WORK ORDER
There is material below. Print exactly the lines starting at the line with "tingling (142, 2445)" and ending at the line with "silly (51, 2445)", ends included, and no others.

ENTRIES SUPPLIED

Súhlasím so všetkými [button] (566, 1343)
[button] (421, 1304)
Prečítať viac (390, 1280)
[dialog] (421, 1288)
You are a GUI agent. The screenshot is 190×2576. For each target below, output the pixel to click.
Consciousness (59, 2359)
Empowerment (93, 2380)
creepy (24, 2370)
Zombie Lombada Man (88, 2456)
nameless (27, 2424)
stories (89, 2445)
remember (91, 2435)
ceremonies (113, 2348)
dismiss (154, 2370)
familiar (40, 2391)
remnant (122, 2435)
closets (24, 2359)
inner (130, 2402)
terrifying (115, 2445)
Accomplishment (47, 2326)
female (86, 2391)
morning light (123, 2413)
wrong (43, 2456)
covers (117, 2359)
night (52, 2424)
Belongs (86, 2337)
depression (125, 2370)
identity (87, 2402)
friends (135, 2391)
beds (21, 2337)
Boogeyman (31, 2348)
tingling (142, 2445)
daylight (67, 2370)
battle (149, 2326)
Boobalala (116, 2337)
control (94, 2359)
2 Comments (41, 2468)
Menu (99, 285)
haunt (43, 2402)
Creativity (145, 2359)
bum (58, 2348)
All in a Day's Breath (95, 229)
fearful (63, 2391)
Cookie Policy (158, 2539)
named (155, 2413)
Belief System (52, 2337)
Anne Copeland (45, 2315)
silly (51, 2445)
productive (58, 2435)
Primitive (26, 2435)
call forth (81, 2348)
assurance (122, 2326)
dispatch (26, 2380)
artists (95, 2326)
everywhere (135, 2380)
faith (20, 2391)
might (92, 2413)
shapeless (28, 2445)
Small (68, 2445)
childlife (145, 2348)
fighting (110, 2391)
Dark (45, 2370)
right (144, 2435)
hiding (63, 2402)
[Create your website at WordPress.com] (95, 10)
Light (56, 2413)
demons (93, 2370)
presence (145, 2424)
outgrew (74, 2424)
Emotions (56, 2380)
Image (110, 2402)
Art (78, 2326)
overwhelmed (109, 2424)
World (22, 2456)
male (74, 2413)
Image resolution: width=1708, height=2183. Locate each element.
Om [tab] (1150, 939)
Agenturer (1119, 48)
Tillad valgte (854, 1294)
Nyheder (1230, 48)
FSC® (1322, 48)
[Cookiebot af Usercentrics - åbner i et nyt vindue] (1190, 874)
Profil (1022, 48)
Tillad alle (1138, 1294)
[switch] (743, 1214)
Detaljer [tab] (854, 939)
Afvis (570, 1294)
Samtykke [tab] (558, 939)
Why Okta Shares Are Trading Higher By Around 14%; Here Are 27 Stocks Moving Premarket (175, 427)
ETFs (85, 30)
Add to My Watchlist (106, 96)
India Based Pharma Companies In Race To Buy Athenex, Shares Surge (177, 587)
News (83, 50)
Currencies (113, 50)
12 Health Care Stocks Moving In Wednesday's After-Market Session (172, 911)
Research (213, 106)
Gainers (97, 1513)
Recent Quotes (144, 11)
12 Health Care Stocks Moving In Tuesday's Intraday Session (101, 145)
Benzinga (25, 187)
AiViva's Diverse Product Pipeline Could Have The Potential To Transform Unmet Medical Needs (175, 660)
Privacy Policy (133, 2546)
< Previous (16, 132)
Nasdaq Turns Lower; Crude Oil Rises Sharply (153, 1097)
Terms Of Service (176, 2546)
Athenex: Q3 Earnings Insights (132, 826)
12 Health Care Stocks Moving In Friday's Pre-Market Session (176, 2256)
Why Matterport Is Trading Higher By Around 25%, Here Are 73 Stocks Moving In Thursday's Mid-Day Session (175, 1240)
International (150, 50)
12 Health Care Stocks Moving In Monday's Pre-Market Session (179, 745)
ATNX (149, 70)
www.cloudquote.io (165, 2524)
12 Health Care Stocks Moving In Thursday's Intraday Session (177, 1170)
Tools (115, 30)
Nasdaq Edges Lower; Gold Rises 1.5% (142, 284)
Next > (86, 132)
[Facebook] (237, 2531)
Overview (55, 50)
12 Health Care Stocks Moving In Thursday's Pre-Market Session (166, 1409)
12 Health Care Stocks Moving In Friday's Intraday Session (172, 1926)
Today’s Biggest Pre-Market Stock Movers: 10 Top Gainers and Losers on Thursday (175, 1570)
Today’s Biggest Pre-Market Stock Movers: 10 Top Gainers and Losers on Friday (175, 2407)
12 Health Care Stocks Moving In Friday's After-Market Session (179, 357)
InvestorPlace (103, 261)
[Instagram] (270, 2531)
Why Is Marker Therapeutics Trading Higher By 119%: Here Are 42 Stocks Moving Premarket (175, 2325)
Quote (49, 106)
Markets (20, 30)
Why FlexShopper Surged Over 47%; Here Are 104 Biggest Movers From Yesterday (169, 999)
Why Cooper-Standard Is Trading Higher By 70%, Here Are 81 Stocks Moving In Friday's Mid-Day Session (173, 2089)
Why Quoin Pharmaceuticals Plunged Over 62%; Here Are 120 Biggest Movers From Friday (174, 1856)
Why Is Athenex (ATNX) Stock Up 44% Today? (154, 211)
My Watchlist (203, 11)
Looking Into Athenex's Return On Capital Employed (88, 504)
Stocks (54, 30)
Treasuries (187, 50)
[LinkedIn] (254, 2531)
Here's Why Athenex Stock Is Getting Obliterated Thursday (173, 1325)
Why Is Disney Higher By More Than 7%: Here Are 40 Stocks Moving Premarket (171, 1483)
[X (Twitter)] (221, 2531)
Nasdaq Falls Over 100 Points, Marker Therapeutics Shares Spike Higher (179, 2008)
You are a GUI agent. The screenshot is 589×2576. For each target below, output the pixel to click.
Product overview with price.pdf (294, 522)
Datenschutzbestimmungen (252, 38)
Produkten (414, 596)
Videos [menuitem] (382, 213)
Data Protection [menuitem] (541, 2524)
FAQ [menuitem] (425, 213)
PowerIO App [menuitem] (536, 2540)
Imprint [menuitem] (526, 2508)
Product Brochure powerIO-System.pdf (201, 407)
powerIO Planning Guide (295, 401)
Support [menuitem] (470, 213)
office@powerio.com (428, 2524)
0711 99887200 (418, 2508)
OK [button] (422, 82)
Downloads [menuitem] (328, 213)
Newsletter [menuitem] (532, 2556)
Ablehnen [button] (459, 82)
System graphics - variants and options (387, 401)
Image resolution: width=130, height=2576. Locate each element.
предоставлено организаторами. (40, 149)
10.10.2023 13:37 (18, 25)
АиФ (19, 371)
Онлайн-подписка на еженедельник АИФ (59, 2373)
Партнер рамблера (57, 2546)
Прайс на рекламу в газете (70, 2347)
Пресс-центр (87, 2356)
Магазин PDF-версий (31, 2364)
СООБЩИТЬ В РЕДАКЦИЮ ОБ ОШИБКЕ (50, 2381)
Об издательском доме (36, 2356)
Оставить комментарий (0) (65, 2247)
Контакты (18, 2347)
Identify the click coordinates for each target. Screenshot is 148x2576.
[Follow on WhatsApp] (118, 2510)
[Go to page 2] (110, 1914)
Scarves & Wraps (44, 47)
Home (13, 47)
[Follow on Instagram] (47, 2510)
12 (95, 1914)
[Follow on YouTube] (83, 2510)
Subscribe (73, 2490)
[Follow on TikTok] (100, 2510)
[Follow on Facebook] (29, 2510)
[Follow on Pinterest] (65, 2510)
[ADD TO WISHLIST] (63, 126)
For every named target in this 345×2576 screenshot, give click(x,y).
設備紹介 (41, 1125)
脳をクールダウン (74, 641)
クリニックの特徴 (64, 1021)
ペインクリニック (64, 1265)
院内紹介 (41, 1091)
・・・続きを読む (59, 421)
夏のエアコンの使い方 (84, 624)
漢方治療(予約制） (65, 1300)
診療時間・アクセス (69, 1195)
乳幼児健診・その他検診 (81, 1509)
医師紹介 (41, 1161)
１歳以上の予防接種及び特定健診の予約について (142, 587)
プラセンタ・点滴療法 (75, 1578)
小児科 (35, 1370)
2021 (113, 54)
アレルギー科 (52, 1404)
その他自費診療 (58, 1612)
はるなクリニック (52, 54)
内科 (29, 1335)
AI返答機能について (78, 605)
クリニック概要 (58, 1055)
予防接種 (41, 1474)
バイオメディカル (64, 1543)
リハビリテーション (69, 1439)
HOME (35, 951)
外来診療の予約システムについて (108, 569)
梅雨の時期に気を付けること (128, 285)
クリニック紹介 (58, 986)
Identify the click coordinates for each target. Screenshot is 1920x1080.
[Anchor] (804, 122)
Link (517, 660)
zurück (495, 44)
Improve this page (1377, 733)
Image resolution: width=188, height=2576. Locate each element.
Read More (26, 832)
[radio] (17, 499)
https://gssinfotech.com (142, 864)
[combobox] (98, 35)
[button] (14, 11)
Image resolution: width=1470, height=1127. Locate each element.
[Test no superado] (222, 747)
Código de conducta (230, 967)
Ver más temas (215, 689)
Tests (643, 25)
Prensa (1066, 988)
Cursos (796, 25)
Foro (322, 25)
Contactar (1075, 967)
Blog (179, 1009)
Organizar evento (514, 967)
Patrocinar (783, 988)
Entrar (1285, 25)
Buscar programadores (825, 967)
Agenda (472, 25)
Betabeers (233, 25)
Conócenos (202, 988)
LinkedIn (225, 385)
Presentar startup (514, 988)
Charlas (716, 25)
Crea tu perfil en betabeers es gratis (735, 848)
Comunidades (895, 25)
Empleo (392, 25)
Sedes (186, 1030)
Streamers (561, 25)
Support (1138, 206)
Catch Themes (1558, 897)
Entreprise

SOLUTION FOR THIS EXERCISE
tingling (142, 2445)
daylight (67, 2370)
battle (149, 2326)
Boobalala (116, 2337)
control (94, 2359)
2 Comments (41, 2468)
Menu (99, 285)
haunt (43, 2402)
Creativity (145, 2359)
bum (58, 2348)
All in a Day's Breath (95, 229)
fearful (63, 2391)
Cookie Policy (158, 2539)
named (155, 2413)
Belief System (52, 2337)
Anne Copeland (45, 2315)
silly (51, 2445)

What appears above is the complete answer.